One of the most feared attack surfaces is a nation’s power grid, and for good reason. If cyberwar erupts and a nation’s power grid is hacked, everything that keeps a society afloat could essentially crumble. Over the years, the U.S. Department of Homeland Security has conducted several tests that prove that real cyber-attacks on the grid are very possible, and can cause very real physical damage if not prevented. To further the concern, researchers have discovered that 2014 brought a six-fold increase in detected cyber incidents.
A common belief in the energy industry is that most organizations rely much too heavily on risk-based calculations borrowed from the business side of things – ones that don’t necessarily match up with the level of protection needed by a critical infrastructure. Hence the need for energy IT professionals to look deeper into the processes in place to ensure they have the most custom plan of attack appropriate to their industry.
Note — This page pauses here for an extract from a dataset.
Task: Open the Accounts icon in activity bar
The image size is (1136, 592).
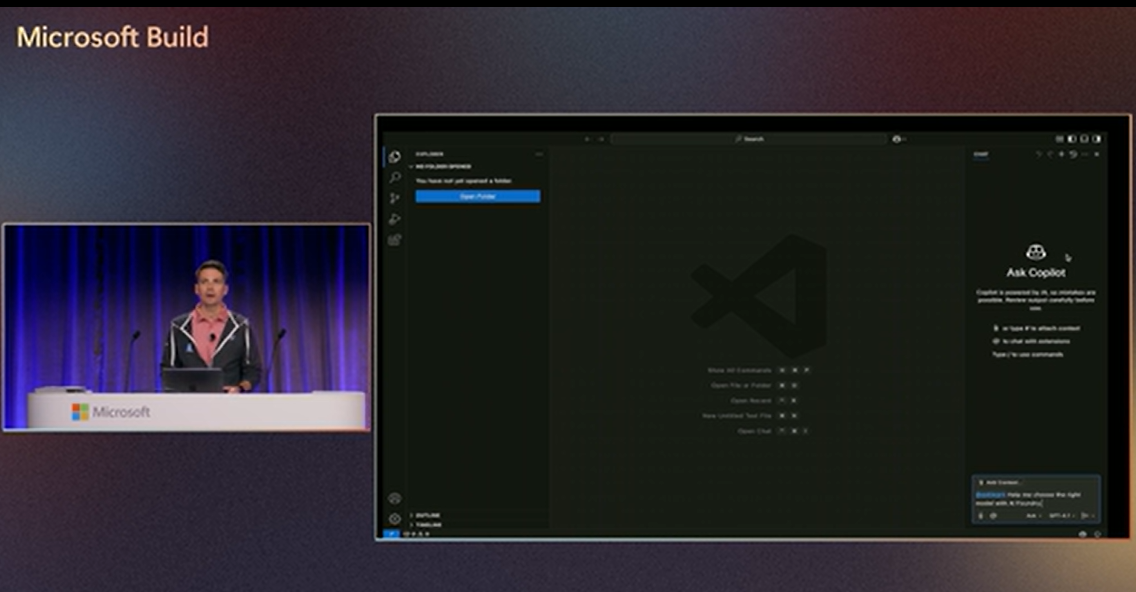Action: click(x=395, y=498)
For example, although a majority of these incidents are still caused by employees internally, researchers have seen a 40% increase in incidents attributed to hacktivists, which requires a different set of tools or policies than an industry with only employee-caused incidents.
Now there is an urgent need for more stringent standards–especially in the area of cyber security–to protect the Bulk Electric System (BES) of the North American power grid from the dramatic rise in cyber threats in recent years. This has led to the development of CIP Version 5 (CIP V5).